Everything from the line with "You are a computer-use" through the final line of the listing below must be retyped exactly, apart from the pictures.

____ Exercise material

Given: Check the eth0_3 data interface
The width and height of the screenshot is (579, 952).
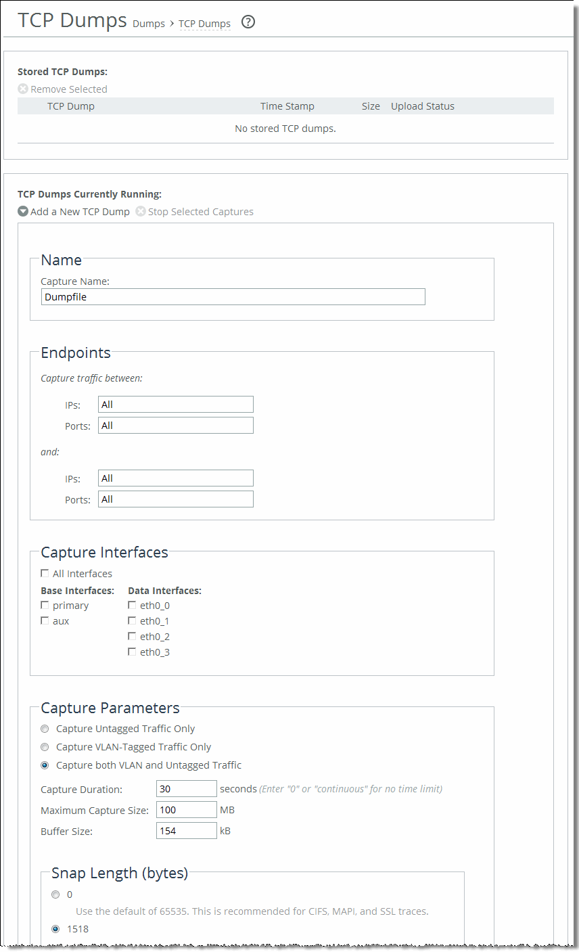Looking at the screenshot, I should click(x=132, y=652).
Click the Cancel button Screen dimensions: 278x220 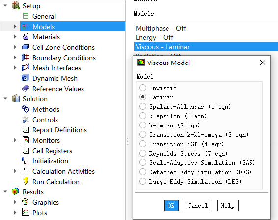click(197, 205)
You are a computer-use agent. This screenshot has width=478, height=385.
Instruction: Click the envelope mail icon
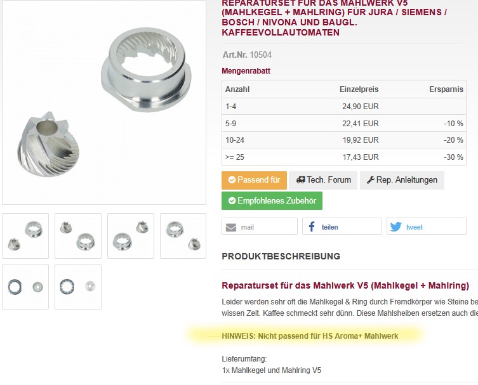pyautogui.click(x=231, y=227)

________

Answer to the exercise:
You are a computer-use agent. This screenshot has width=478, height=385.
Instruction: Click the envelope mail icon
pyautogui.click(x=231, y=227)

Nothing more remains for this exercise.